Nunca fueron de días pero sí de noches. No eran de paseos largos a la oscuridad de la luna, ni de tiempo perdido en calles con los dedos entrelazados, ni siquiera de tomar un café en el bar de la esquina. Por eso su destino fue un hotel, directo y sin preámbulos, como sus intenciones.
Subir las escaleras empezó a calentar los motores que tenían por corazón, a notar el frío en la nuca, a pensar que ya les sobraba la ropa. El portazo que les unió en la misma habitación solo fueron las ganas que resonaban en el ambiente, las respiraciones que empezaban a acelerarse.

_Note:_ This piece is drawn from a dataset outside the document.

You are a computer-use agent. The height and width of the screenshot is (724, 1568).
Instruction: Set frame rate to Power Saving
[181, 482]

En el momento en el que los dos se miraron destruyeron todas las fronteras que alguna vez habían existido, izaron bandera blanca y firmaron la paz que les llevaría a la guerra. Los pasos de seguridad que les distanciaban se convirtieron en milímetros, en dos bocas chocando, mordiendo, lamiendo, chupando; dejándose la vida en un beso. Ya no existía el mundo exterior, solo el mundo que les rodeaba: sus cuerpos. Las manos empezaron a ser hábiles y quitaron camisetas, pantalones, medias, bragas, calzoncillos, hasta que se quedaron a dos pieles. A los roces les siguieron besos, estos se tornaron mordiscos, lo salvaje les pilló enfermos de lujuria, no había ningún hueco vacío que no cubriera una mano, que no cubrieran sus cuerpos. Ninguno de los dos se atrevió a hablar pero sus gritos, su desesperación, sus prisas, sus respiraciones y gemidos narraban todo lo que callaban. Y no hacía falta más, porque se hacían falta ellos y nadie les sacaba tarjeta roja. Decidieron correrse el riesgo para que nadie saliera perdiendo, para que solo pudieran ganar.

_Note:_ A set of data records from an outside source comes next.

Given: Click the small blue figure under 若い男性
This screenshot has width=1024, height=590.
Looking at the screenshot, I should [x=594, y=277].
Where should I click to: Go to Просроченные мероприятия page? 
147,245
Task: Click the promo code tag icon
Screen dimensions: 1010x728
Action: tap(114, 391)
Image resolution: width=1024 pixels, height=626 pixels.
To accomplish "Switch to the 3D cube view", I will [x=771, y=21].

Al terminar, ninguno de los dos se miró de nuevo, no se volvieron a tocar, a besarse, a verse, a llamar. Pero ninguno de los dos pudo olvidarse del otro, intentando recordar para terminar llorando, volviéndose dolor, nostalgia y melancolía. Siendo todo lo que no eran, porque eran, pero solo si estaban juntos.